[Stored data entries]
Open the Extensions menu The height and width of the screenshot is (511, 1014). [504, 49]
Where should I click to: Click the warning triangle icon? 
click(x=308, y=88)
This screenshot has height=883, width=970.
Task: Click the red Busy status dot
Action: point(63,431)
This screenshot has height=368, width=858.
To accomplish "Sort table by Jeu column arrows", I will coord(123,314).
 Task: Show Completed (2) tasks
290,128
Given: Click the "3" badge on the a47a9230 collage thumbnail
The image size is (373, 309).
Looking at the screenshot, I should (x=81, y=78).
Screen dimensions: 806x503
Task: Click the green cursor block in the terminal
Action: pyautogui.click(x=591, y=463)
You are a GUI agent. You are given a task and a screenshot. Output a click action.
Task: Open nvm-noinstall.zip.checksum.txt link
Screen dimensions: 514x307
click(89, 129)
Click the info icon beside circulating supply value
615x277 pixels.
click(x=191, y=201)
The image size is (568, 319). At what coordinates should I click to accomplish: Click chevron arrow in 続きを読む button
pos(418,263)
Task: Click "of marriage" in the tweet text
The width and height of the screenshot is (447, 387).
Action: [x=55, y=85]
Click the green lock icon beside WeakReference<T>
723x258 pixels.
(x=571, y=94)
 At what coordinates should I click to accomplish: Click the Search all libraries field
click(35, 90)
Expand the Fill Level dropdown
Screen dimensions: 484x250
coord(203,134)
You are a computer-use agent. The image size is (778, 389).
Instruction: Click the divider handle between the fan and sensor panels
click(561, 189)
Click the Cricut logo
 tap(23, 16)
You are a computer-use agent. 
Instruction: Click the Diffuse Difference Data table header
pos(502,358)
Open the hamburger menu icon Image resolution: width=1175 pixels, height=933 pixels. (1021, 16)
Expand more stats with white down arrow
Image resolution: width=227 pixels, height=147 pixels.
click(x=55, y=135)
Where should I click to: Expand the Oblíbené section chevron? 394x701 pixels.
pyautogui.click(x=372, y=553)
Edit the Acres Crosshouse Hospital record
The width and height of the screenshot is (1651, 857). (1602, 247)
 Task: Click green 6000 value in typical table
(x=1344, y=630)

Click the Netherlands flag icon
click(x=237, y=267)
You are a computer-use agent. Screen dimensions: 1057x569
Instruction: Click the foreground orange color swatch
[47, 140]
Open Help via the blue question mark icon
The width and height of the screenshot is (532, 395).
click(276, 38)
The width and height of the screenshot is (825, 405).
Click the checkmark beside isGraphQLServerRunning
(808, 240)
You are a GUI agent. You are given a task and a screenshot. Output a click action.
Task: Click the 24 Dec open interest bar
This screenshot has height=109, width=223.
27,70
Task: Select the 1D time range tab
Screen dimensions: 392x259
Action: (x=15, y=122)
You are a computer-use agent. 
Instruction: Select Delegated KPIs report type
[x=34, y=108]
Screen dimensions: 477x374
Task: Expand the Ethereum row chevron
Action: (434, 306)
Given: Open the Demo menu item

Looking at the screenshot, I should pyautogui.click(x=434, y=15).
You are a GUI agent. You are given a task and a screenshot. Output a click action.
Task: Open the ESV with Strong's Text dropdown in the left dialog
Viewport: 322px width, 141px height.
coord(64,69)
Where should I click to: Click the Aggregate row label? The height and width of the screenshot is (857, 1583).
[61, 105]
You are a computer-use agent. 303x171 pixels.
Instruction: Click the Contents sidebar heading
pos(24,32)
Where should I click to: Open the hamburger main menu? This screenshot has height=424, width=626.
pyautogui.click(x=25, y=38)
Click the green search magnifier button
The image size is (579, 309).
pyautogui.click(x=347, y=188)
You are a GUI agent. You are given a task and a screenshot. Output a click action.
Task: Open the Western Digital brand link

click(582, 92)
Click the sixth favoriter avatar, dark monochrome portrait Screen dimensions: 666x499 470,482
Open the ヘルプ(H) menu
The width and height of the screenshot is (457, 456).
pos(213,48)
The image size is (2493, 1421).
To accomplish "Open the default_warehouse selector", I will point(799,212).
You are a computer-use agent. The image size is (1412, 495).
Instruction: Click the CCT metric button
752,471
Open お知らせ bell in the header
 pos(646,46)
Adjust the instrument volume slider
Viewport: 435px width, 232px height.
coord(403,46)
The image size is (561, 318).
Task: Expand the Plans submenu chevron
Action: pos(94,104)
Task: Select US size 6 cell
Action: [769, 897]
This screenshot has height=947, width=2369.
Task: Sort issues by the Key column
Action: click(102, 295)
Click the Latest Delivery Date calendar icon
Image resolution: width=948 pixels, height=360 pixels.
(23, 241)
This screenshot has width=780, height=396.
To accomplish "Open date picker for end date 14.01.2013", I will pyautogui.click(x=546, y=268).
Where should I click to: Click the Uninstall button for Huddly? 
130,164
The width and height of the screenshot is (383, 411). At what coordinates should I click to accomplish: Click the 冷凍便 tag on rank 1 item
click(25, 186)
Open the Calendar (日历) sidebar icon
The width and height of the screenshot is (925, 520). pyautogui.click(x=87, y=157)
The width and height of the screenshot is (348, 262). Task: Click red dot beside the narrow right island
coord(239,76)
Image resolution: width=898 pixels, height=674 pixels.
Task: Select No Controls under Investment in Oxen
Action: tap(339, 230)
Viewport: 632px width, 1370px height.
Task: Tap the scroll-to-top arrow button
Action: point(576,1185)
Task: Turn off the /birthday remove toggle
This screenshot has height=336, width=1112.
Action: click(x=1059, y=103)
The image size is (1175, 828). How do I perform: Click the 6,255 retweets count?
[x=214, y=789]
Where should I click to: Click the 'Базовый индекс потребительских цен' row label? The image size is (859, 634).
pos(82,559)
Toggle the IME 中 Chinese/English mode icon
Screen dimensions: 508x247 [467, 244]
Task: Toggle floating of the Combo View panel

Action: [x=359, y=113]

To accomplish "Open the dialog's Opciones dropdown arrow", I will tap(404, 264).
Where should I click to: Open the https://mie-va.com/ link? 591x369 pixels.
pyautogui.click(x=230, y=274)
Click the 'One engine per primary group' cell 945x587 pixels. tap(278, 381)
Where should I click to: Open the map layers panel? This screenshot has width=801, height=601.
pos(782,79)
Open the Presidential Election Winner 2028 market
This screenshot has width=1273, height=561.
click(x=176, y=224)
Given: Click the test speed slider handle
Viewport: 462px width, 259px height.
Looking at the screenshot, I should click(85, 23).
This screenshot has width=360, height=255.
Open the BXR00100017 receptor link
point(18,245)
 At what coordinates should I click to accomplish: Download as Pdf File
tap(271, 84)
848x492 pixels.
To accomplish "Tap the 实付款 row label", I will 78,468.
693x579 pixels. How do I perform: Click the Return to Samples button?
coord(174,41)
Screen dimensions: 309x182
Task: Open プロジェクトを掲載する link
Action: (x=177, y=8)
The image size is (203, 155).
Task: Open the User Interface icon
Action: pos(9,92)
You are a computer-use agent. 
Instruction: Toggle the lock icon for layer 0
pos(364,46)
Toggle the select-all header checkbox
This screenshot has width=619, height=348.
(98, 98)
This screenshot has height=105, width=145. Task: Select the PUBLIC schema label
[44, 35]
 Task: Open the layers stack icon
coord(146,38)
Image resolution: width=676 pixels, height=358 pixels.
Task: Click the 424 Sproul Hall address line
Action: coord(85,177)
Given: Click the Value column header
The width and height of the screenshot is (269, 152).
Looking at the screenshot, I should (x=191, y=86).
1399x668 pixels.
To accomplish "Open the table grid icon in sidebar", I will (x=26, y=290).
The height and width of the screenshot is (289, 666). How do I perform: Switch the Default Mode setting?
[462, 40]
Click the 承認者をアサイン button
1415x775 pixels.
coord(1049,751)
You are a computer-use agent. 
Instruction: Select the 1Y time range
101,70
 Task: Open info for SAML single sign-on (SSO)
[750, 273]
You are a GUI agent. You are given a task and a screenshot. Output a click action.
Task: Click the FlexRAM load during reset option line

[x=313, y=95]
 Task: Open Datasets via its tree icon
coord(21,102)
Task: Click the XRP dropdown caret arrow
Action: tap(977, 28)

* **WHAT TO DO**
Pull every line with the string "dialog" from the data above.

* **RESPONSE AREA**
Task: Open the ESV with Strong's Text dropdown in the left dialog
To accomplish "Open the dialog's Opciones dropdown arrow", I will tap(404, 264).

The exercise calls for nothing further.